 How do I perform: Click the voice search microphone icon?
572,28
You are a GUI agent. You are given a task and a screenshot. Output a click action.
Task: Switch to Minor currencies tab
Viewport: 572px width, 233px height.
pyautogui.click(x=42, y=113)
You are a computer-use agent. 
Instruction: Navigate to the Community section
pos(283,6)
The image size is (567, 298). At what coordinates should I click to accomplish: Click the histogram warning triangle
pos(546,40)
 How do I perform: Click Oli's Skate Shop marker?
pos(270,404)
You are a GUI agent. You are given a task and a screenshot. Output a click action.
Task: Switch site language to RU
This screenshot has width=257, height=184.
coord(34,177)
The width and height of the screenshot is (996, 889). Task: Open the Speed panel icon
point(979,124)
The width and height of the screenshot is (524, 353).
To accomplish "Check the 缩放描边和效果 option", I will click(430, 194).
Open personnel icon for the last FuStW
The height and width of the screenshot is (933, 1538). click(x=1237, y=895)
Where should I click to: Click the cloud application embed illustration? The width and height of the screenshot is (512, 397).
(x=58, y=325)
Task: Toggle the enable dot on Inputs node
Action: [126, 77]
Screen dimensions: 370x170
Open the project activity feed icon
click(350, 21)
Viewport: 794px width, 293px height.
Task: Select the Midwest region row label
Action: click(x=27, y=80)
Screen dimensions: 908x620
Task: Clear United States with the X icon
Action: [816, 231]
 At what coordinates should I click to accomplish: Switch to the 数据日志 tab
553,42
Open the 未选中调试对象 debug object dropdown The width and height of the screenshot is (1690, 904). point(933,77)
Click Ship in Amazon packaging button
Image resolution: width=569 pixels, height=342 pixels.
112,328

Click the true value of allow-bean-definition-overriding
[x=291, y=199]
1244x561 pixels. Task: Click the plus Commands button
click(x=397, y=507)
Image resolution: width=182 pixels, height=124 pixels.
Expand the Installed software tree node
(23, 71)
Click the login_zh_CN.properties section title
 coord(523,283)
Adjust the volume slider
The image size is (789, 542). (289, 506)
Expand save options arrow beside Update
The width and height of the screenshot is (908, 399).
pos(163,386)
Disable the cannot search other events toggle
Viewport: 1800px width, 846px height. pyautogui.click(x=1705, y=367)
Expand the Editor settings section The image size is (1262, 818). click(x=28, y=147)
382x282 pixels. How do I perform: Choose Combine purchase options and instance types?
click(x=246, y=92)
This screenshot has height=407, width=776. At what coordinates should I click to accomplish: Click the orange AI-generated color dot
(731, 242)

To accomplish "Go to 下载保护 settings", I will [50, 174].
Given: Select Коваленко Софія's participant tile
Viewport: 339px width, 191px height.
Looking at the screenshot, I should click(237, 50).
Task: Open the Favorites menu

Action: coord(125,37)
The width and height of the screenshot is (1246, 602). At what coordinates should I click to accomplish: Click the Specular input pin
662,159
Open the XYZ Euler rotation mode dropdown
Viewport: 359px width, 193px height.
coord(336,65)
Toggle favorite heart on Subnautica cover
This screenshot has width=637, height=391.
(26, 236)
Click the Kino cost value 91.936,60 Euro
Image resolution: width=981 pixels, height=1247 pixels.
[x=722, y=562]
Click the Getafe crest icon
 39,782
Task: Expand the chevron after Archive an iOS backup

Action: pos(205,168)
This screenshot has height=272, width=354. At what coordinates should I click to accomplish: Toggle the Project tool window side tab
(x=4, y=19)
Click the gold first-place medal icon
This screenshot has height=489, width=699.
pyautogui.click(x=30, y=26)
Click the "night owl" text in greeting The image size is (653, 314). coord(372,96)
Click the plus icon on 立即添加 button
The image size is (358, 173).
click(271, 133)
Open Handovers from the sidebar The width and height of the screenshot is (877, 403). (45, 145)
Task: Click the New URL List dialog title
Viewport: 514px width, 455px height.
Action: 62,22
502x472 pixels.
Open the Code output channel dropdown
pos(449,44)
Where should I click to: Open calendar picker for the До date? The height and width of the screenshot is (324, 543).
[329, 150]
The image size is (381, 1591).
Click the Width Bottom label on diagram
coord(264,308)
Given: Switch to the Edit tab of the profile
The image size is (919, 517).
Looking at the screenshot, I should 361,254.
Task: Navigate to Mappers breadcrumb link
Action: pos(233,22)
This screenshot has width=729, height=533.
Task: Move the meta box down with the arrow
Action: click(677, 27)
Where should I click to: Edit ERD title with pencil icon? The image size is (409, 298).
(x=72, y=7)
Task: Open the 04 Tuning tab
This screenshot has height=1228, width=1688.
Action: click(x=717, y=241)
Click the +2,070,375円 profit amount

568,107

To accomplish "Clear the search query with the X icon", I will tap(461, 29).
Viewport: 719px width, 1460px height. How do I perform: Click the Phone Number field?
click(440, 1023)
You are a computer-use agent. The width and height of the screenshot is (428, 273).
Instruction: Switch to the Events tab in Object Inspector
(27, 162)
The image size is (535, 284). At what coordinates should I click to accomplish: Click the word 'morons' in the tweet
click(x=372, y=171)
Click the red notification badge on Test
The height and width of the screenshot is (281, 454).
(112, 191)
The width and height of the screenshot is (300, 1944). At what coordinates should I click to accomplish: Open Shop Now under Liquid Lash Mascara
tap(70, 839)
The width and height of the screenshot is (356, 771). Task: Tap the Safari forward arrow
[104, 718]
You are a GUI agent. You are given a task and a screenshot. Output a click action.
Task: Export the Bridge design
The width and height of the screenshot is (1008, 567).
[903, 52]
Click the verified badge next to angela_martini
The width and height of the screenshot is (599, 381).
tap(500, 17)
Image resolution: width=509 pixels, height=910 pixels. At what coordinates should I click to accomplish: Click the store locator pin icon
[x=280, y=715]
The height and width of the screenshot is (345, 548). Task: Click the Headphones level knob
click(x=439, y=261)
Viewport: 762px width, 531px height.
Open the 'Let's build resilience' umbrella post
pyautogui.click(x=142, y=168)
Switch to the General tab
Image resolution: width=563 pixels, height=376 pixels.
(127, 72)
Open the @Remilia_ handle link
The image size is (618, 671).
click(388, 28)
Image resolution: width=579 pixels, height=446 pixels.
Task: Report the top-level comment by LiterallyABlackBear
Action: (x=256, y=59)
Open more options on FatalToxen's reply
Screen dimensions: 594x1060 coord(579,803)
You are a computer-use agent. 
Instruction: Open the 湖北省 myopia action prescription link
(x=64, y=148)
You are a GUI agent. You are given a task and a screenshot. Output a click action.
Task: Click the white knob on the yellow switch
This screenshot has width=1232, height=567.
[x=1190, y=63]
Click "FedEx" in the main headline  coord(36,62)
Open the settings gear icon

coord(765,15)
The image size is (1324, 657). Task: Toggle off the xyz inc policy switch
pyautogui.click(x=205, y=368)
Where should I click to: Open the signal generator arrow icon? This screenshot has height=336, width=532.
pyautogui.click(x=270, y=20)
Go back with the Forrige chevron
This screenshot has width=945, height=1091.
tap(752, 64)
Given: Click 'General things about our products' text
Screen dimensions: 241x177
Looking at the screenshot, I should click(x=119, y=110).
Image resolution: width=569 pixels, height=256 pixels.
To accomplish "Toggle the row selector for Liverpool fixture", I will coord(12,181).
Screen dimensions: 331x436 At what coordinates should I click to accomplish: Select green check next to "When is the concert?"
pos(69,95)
○ ○ ○ ○ ○ ○ ○
### About this task:
Where a line of the entries contains "will", report that line.

### Answer section:
To accomplish "Check the 缩放描边和效果 option", I will click(430, 194).
To accomplish "Go to 下载保护 settings", I will [50, 174].
To accomplish "Clear the search query with the X icon", I will tap(461, 29).
To accomplish "Toggle the row selector for Liverpool fixture", I will coord(12,181).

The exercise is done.